* **INSTRUCTIONS TO FOLLOW**: Output only the lines below that start at the line containing "Instruction: Show reactions" and end at the line containing "1200x740 pixels.", with both ends kept.

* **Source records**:
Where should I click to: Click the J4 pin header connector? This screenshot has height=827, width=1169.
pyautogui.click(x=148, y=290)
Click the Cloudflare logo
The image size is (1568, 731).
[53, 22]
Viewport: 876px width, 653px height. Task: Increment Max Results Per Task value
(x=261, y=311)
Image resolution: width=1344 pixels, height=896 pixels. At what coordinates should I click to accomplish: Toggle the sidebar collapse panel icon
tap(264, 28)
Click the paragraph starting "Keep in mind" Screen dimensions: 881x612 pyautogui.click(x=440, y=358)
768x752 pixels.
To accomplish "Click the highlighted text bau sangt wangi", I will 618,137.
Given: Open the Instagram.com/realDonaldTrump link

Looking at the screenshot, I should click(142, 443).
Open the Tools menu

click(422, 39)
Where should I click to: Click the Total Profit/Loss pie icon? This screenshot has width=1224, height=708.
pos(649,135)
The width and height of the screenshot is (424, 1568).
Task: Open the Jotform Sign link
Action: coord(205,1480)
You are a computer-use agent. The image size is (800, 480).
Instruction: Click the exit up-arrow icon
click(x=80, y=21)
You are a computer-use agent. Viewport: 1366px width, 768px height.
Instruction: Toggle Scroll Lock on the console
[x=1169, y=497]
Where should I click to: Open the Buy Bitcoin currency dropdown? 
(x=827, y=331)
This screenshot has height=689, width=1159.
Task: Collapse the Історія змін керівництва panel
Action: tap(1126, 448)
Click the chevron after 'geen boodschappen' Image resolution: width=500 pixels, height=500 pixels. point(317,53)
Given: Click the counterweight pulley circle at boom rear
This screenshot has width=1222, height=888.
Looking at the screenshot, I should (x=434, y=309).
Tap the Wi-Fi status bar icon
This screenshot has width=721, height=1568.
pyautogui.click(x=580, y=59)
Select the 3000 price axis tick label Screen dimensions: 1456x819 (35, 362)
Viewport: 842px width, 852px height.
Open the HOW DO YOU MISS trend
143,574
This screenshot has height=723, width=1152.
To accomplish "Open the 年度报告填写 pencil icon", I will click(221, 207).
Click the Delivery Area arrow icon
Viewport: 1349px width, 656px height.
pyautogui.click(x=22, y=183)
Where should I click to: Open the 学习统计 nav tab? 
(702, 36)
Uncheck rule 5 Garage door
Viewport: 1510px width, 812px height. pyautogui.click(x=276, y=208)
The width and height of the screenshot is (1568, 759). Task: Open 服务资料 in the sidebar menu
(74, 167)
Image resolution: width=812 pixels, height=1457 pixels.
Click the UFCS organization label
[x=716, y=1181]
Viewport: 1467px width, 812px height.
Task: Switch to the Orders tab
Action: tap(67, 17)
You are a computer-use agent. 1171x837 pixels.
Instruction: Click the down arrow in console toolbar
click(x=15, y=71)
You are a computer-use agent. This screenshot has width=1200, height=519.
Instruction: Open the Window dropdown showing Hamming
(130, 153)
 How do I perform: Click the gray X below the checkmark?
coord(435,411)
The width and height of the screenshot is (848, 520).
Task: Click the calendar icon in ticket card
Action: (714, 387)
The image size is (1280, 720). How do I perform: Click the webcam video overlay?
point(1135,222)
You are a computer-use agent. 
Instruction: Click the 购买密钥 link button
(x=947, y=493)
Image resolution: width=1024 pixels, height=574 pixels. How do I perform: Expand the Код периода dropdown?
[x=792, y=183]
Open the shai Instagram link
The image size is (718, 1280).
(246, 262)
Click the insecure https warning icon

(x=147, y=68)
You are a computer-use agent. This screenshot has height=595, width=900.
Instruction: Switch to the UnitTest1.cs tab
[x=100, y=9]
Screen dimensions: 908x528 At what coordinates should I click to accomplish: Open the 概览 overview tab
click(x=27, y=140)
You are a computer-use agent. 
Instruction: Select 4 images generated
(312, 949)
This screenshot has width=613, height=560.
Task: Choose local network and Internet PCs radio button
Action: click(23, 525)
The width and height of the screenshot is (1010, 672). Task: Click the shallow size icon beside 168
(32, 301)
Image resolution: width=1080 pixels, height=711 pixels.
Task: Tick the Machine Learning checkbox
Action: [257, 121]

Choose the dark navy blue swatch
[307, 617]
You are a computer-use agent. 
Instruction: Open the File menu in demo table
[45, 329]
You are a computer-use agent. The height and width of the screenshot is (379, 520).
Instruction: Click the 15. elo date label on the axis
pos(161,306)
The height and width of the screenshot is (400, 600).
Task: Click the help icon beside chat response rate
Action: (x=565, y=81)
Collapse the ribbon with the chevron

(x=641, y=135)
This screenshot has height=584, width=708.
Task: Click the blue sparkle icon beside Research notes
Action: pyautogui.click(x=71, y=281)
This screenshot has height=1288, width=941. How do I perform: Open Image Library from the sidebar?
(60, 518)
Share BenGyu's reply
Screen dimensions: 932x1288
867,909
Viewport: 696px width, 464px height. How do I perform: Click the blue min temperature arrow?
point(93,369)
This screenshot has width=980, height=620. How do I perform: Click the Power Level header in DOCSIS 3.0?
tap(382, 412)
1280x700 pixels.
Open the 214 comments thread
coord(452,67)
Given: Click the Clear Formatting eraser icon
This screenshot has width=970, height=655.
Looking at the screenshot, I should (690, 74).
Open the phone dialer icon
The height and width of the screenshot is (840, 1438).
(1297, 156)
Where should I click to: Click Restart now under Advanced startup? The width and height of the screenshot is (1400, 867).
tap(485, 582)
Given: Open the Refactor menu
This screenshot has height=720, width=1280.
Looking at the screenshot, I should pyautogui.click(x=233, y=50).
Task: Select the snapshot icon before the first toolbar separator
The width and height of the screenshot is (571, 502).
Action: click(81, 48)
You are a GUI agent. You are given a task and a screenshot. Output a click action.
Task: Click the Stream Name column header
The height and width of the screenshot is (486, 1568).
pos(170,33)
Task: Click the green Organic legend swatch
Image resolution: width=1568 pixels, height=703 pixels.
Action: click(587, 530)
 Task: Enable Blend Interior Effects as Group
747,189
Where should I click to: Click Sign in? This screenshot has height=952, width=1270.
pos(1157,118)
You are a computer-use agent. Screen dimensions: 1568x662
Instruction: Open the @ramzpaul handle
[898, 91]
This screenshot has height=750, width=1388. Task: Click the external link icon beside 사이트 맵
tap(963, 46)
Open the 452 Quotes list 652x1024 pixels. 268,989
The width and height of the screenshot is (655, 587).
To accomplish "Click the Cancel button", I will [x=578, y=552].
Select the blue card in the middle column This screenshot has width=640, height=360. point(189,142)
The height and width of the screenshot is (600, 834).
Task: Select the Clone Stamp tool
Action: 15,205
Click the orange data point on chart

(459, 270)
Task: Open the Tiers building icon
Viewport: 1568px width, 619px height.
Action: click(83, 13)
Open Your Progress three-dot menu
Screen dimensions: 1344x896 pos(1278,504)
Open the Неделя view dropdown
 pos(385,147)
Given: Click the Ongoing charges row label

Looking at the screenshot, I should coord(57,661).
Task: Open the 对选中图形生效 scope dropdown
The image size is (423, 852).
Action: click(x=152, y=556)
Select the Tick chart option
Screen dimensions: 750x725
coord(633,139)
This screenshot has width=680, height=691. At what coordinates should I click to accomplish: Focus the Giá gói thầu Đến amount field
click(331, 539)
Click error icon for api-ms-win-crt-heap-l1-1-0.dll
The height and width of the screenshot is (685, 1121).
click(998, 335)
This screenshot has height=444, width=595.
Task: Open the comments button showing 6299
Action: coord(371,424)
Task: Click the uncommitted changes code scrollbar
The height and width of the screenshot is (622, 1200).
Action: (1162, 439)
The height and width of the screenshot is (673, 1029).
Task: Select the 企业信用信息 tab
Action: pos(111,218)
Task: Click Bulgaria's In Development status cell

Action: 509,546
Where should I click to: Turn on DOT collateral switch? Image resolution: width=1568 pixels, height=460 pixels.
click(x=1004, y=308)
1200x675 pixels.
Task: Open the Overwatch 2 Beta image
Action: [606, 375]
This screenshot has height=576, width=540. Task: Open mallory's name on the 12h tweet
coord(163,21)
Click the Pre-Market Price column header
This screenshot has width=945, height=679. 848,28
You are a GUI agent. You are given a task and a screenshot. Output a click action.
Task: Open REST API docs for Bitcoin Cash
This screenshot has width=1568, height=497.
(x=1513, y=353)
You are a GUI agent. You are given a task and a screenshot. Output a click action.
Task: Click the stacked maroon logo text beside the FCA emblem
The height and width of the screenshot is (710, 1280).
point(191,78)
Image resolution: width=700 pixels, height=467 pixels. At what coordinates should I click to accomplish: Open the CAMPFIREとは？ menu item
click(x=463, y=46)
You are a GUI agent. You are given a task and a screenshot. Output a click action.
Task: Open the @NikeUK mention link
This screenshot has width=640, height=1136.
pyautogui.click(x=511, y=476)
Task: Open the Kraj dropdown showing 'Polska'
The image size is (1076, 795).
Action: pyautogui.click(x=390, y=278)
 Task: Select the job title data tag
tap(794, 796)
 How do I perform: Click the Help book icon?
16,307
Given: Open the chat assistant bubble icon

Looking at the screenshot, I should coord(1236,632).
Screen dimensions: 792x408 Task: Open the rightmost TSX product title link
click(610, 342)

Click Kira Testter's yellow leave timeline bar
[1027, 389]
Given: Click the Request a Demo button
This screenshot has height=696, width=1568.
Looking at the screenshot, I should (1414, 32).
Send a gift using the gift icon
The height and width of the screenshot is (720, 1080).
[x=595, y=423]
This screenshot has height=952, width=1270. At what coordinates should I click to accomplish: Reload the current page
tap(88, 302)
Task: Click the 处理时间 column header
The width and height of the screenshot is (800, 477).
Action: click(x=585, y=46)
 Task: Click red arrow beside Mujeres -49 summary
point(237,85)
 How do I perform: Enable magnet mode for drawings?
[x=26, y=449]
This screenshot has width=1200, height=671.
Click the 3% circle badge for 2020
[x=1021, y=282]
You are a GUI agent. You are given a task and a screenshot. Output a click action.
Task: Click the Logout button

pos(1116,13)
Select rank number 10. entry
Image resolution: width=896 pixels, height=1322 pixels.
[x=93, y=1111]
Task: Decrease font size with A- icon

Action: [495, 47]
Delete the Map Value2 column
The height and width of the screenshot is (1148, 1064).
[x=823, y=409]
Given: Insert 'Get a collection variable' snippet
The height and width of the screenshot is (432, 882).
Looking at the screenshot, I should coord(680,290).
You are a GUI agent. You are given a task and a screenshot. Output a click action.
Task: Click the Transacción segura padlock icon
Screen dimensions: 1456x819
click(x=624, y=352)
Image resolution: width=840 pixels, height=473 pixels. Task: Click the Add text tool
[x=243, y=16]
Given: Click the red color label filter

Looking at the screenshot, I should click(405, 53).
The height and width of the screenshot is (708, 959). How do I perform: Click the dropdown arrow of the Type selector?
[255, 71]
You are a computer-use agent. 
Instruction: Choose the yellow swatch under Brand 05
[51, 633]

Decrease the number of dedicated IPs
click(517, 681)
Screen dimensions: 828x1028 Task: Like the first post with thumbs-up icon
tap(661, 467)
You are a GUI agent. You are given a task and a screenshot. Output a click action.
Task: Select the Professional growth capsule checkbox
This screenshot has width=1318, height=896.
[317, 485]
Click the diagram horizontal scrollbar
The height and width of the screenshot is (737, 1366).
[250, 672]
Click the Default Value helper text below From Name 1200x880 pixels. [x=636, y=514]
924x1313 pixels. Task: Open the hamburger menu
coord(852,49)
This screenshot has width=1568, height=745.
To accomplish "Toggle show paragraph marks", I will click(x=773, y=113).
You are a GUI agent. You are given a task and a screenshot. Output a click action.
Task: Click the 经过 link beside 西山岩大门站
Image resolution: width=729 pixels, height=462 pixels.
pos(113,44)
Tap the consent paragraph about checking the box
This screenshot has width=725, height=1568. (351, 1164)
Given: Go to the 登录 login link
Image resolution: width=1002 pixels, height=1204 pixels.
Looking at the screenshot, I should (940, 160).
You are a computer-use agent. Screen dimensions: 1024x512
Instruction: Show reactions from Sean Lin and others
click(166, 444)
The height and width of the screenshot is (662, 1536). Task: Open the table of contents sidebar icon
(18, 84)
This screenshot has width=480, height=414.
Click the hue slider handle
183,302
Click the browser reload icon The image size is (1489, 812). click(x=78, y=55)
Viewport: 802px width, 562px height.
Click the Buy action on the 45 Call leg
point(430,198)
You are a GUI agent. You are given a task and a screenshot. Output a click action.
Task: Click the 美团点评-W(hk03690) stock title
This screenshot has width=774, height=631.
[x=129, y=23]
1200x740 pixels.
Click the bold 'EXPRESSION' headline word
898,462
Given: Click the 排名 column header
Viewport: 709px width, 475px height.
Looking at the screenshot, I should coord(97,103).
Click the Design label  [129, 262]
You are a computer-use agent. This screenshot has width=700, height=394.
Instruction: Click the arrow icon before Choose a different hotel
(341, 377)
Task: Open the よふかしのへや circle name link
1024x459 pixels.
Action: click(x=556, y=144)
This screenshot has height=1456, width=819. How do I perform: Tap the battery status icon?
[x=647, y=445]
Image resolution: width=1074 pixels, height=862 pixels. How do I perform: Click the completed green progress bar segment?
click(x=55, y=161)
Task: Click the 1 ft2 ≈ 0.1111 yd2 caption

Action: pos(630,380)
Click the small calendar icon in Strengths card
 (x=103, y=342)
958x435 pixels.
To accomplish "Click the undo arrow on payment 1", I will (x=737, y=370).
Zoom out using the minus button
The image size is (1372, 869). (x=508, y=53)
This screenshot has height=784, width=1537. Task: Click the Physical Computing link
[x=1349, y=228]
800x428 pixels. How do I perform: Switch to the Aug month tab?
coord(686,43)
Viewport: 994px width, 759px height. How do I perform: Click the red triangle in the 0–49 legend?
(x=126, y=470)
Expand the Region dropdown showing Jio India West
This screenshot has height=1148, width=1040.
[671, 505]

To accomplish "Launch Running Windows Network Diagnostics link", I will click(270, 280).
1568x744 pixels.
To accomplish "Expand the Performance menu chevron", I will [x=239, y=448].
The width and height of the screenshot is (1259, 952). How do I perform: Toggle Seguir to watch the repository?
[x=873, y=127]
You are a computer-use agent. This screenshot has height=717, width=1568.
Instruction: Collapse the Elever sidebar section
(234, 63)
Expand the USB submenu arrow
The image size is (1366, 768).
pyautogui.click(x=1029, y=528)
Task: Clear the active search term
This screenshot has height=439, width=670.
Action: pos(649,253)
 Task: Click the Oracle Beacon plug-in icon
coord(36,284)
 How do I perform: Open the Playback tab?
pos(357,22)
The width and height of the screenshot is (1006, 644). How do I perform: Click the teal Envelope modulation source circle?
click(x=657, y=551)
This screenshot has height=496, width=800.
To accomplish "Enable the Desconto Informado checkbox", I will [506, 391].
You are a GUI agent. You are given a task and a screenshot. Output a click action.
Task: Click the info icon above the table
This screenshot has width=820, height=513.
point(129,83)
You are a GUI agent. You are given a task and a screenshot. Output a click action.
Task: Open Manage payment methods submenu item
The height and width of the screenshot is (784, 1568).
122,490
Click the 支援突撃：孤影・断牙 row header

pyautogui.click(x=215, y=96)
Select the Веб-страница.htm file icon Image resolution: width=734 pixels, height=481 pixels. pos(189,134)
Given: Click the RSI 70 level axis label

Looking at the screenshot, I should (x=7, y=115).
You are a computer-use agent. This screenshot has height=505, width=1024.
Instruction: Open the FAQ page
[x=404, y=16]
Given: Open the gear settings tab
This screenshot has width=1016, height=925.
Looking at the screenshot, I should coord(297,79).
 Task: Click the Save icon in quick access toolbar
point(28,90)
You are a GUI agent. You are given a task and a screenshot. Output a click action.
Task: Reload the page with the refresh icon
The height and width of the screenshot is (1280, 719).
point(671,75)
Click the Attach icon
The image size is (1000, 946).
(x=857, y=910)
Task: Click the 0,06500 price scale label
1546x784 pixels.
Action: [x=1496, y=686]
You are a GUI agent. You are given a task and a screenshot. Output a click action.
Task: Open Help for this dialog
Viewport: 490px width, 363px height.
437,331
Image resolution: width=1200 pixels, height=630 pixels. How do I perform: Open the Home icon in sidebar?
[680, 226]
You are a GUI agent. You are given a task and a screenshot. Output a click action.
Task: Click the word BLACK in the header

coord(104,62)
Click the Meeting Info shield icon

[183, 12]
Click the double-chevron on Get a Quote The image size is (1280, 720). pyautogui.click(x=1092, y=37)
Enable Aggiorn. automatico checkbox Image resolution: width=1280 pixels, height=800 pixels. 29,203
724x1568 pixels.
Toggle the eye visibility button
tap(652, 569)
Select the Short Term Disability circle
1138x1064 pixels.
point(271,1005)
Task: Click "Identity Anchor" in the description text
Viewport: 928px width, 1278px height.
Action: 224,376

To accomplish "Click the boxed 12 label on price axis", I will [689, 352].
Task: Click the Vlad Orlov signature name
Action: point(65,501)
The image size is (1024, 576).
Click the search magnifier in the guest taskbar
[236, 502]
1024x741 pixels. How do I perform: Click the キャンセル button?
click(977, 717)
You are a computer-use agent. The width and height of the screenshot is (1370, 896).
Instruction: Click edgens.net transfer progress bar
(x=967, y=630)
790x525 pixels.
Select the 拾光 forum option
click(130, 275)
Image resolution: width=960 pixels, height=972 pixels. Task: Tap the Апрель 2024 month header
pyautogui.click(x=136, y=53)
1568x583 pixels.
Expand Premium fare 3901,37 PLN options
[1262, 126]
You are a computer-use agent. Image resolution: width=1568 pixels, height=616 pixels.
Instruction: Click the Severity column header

* **WORKED SOLUTION**:
Instruction: Show reactions from Sean Lin and others
click(166, 444)
The height and width of the screenshot is (662, 1536). Task: Open the table of contents sidebar icon
(18, 84)
This screenshot has width=480, height=414.
Click the hue slider handle
183,302
Click the browser reload icon The image size is (1489, 812). click(x=78, y=55)
Viewport: 802px width, 562px height.
Click the Buy action on the 45 Call leg
point(430,198)
You are a GUI agent. You are given a task and a screenshot. Output a click action.
Task: Click the 美团点评-W(hk03690) stock title
This screenshot has width=774, height=631.
[x=129, y=23]
1200x740 pixels.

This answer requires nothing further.